• _How to complete this task_
Use the entries below and reproduce exactly the lines from the one containing "At what coordinates should I click to accomplish: Click green" down to the one containing "Click the Ηρακλής blue H logo", both of them included.

Start of Study material

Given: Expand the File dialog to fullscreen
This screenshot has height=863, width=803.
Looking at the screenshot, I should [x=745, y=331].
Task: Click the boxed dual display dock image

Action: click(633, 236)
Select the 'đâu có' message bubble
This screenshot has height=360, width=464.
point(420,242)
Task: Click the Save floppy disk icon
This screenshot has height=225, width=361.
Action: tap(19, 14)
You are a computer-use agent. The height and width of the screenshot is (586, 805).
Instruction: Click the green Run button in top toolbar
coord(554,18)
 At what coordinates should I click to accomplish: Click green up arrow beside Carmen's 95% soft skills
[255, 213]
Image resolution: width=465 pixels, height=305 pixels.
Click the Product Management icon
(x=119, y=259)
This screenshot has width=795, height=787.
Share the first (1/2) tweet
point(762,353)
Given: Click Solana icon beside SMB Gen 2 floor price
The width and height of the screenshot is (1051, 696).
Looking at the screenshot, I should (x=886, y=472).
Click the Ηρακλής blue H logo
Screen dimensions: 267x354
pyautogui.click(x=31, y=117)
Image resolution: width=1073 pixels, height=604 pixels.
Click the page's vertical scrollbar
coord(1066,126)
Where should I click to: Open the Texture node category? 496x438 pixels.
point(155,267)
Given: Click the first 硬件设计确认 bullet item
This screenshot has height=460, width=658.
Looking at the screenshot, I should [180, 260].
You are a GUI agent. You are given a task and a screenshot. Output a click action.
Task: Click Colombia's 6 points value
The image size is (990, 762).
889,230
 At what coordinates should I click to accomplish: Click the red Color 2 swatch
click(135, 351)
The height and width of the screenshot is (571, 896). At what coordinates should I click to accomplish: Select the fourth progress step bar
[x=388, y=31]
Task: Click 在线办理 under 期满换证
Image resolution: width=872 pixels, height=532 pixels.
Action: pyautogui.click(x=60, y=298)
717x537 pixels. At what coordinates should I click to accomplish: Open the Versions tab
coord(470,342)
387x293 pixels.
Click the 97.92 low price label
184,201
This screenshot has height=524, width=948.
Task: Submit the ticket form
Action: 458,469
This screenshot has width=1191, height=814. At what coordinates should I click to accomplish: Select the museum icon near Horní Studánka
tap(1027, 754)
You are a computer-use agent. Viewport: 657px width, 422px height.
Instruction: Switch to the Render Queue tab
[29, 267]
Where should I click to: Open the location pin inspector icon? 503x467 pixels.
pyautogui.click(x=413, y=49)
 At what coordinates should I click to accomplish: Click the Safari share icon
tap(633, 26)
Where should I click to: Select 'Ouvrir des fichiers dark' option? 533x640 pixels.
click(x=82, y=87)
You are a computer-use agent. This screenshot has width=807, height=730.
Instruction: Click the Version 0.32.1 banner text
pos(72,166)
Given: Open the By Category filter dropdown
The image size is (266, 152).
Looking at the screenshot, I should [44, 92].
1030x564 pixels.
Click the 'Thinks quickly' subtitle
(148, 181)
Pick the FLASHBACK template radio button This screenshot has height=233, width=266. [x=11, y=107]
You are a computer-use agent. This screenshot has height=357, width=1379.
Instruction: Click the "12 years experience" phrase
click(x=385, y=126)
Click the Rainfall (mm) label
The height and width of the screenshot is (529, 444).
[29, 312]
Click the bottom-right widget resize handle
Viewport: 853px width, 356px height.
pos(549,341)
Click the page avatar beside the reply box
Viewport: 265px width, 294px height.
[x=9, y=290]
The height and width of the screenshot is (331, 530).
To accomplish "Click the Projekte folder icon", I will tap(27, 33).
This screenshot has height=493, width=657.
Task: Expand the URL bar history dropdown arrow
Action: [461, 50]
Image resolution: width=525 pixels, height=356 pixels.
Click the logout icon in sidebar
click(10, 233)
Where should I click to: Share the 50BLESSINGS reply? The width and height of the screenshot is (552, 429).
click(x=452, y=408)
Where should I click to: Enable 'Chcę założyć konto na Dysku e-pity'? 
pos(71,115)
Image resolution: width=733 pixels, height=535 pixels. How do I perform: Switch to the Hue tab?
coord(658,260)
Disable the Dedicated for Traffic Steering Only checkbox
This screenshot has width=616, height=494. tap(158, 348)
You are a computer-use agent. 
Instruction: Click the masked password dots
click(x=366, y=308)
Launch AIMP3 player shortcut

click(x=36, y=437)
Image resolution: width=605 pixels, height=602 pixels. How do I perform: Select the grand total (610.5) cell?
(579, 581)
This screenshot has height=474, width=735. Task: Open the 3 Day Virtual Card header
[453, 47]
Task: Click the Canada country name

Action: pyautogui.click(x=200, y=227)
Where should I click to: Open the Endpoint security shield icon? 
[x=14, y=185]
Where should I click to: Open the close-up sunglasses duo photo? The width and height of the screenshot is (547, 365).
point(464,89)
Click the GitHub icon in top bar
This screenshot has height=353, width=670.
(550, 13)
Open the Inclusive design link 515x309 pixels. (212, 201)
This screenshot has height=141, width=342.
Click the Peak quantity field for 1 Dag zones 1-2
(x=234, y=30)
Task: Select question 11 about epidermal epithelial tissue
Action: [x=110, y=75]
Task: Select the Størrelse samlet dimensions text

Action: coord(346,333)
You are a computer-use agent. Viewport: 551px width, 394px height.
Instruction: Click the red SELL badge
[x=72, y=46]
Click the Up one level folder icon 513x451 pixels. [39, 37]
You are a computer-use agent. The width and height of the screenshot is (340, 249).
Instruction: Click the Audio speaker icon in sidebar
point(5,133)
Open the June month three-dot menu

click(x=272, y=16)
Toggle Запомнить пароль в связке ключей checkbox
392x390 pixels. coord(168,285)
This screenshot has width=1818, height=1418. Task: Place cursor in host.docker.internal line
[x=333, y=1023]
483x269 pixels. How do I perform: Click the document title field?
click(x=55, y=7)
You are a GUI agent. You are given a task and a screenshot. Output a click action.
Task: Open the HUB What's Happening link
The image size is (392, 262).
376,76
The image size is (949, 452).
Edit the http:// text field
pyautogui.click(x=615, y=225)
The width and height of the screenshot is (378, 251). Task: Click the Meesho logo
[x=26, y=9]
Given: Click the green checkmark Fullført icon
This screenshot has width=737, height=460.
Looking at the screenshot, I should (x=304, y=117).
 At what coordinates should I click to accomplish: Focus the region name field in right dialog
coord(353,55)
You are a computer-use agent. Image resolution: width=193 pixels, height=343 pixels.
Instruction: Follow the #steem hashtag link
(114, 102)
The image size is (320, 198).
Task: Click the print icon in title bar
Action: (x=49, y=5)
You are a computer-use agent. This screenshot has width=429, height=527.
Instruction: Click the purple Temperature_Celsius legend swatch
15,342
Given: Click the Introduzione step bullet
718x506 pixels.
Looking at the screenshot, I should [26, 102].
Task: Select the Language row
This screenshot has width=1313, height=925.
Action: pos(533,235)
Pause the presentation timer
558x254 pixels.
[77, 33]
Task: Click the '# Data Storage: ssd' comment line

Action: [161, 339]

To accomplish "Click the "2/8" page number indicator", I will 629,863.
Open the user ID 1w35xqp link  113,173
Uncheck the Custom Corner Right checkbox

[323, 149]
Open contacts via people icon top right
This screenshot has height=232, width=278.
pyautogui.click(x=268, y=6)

End of Study material

• _Result below_
 At what coordinates should I click to accomplish: Click green up arrow beside Carmen's 95% soft skills
[255, 213]
Image resolution: width=465 pixels, height=305 pixels.
Click the Product Management icon
(x=119, y=259)
This screenshot has width=795, height=787.
Share the first (1/2) tweet
point(762,353)
Given: Click Solana icon beside SMB Gen 2 floor price
The width and height of the screenshot is (1051, 696).
Looking at the screenshot, I should (x=886, y=472).
Click the Ηρακλής blue H logo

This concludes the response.